_OBJECTIVE_
Arrange the lines of the data as a numbered list, from the line containing "Given: Click the final" through the end of the data, skipping any blank lines.

(Data on where targets appear)

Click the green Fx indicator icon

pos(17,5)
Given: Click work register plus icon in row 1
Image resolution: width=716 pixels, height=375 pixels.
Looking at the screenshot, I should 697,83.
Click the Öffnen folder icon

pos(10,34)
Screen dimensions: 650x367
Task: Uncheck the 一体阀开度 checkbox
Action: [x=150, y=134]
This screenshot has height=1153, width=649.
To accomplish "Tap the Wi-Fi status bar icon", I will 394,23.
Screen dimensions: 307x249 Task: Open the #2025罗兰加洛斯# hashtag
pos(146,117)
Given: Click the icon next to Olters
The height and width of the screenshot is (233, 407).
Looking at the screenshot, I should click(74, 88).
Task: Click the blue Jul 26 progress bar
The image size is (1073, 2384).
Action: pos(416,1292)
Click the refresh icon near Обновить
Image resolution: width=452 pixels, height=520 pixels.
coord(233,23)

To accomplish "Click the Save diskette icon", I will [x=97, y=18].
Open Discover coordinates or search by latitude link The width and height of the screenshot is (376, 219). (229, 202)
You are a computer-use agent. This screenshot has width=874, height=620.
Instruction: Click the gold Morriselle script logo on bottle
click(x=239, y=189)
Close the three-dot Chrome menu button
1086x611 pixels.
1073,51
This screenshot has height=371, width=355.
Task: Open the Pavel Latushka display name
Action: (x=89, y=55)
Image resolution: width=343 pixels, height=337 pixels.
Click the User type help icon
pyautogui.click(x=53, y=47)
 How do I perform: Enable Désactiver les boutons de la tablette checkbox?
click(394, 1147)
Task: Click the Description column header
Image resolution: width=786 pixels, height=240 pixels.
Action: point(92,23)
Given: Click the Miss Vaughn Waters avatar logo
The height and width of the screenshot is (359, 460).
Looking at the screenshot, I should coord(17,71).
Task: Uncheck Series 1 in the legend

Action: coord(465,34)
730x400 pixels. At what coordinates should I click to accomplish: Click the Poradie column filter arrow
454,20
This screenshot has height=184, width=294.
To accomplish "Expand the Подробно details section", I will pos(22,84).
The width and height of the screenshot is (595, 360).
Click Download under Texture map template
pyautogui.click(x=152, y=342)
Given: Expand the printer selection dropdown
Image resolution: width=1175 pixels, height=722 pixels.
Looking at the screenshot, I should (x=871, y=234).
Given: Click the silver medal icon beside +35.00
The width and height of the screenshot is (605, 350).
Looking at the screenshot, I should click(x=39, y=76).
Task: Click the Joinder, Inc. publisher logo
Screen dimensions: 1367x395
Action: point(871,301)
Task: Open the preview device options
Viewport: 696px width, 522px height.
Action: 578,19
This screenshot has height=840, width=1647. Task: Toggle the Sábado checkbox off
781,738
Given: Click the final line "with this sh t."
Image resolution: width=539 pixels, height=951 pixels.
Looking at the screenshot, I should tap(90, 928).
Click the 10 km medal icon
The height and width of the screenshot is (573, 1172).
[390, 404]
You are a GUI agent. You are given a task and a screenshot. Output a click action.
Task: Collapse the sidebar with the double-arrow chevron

_WRITTEN SOLUTION_
1. Given: Click the final line "with this sh t."
2. Image resolution: width=539 pixels, height=951 pixels.
3. Looking at the screenshot, I should tap(90, 928).
4. Click the 10 km medal icon
5. The height and width of the screenshot is (573, 1172).
6. [390, 404]
7. You are a GUI agent. You are given a task and a screenshot. Output a click action.
8. Task: Collapse the sidebar with the double-arrow chevron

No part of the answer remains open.